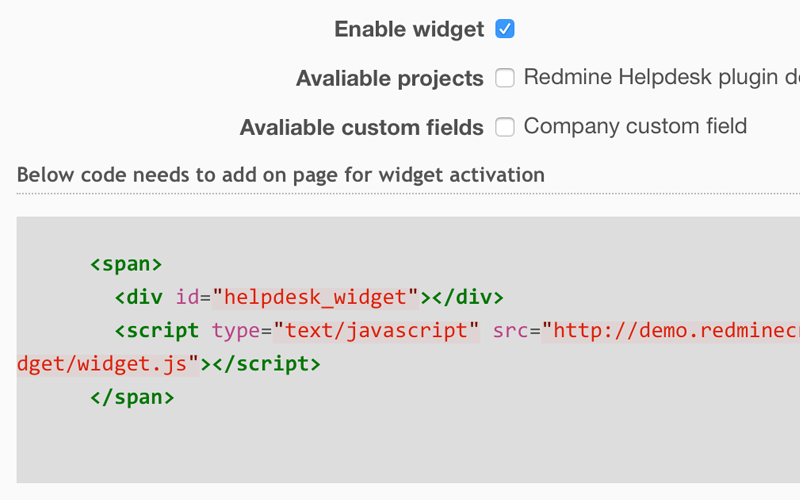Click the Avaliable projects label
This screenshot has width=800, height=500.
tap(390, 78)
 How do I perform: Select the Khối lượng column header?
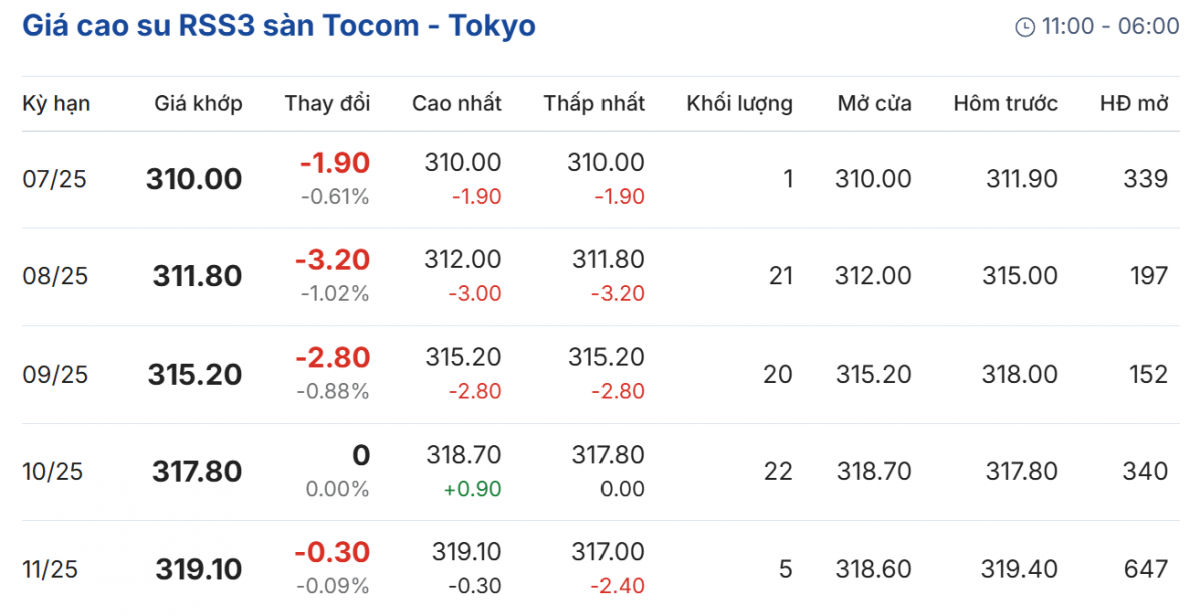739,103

• • • •

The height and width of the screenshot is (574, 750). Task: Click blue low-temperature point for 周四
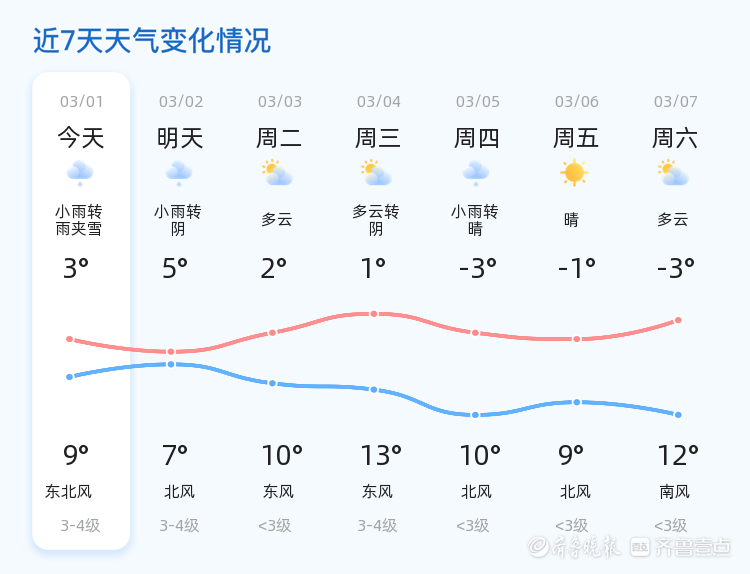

• • • •

#### [Work to complete]
Select every line in the entries that contains the word "width" and copy each one.

#### [Completed exercise]
This screenshot has width=800, height=500.
The height and width of the screenshot is (574, 750). Task: Click blue low-temperature point for 周四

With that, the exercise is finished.